**Information shown:**
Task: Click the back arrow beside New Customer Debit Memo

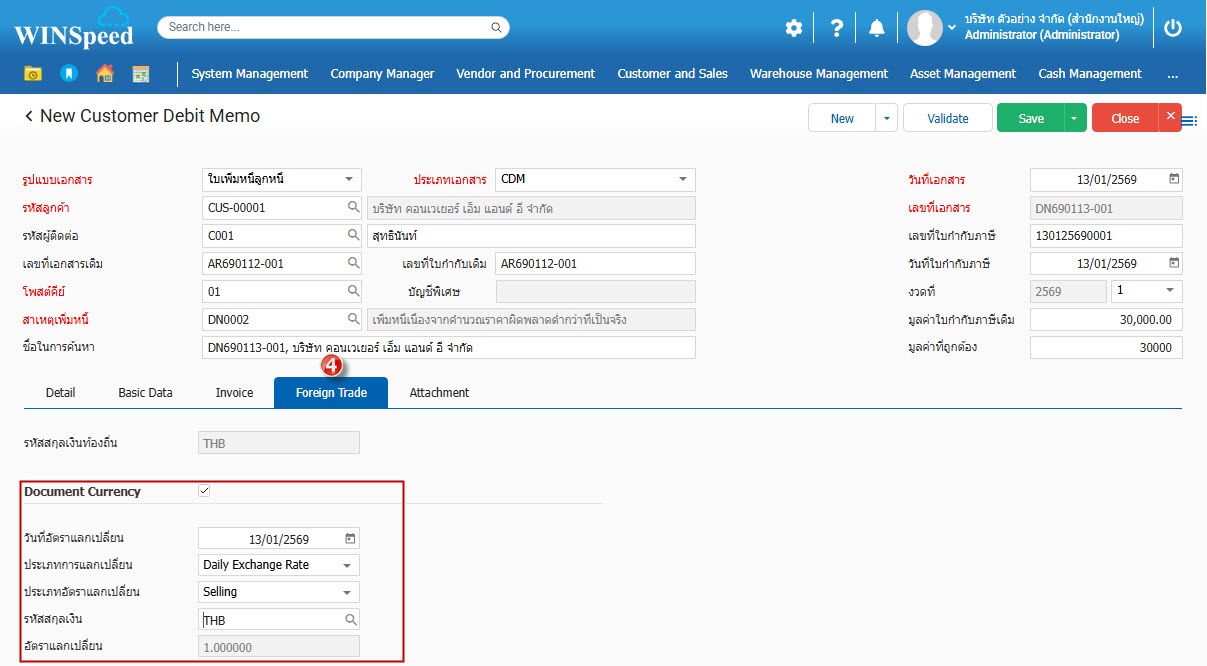Action: 29,117
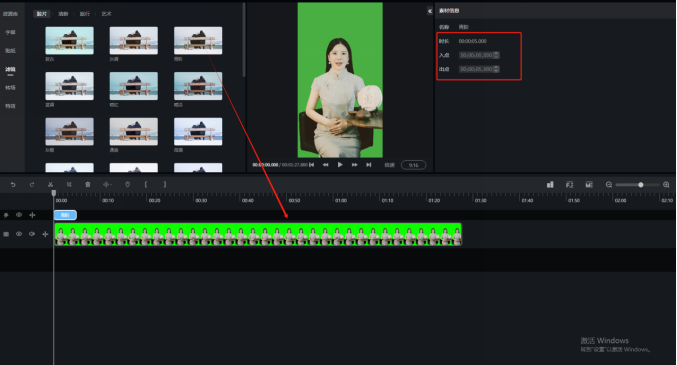This screenshot has width=677, height=365.
Task: Click the timeline zoom slider handle
Action: click(641, 185)
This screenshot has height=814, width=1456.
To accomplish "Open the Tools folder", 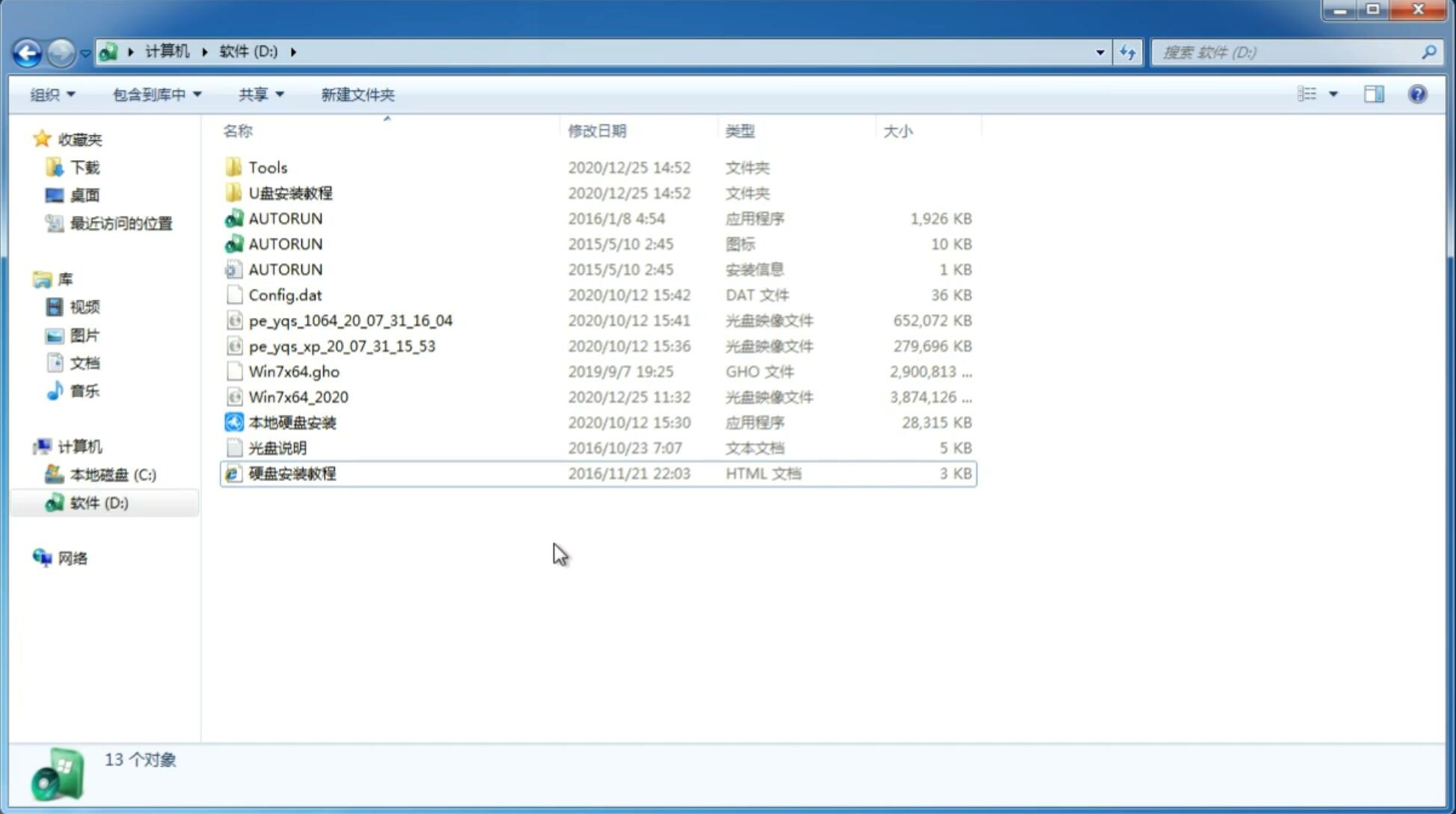I will tap(268, 167).
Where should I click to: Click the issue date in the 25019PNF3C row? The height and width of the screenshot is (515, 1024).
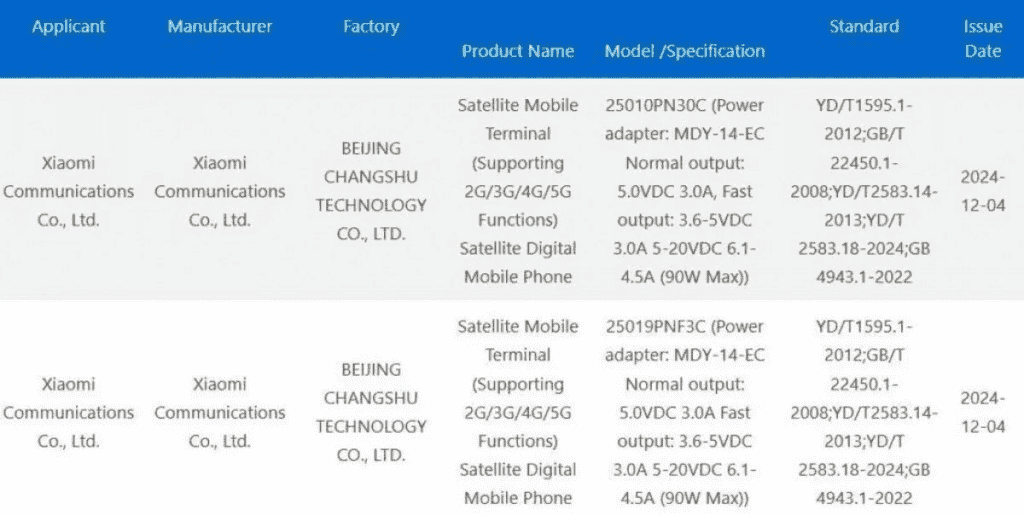(983, 412)
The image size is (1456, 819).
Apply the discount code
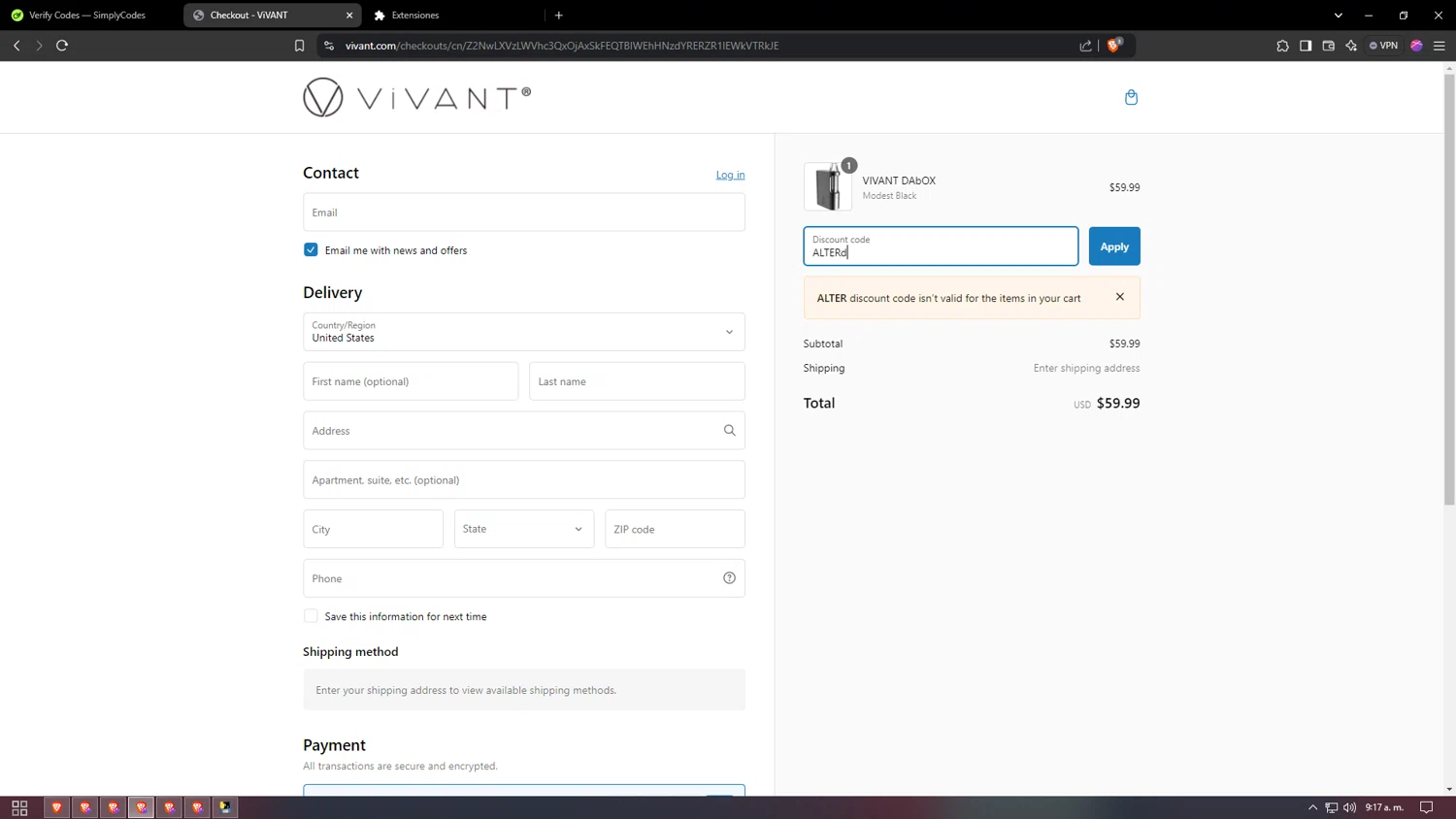[1113, 246]
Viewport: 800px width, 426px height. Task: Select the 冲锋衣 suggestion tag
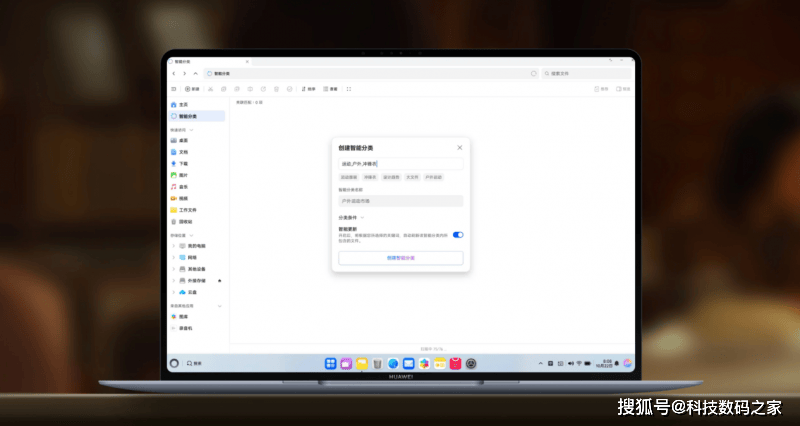point(370,177)
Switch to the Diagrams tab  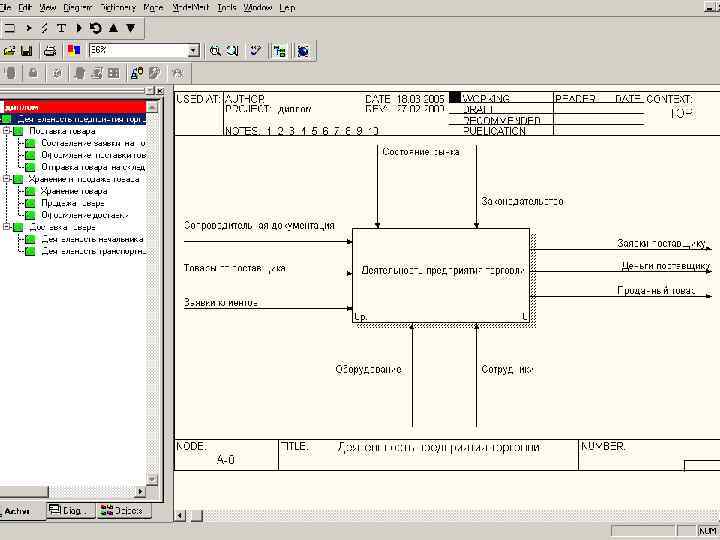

**Task objective:**
When the line that holds "Apply the discount code" is reached, begin duplicating exactly, and continue through the last line of the listing, skipping the pictures; output nothing else.

**Solved exercise:**
Apply the discount code
[1113, 246]
Viewport: 800px width, 426px height. Task: Select the 冲锋衣 suggestion tag
point(370,177)
Switch to the Diagrams tab  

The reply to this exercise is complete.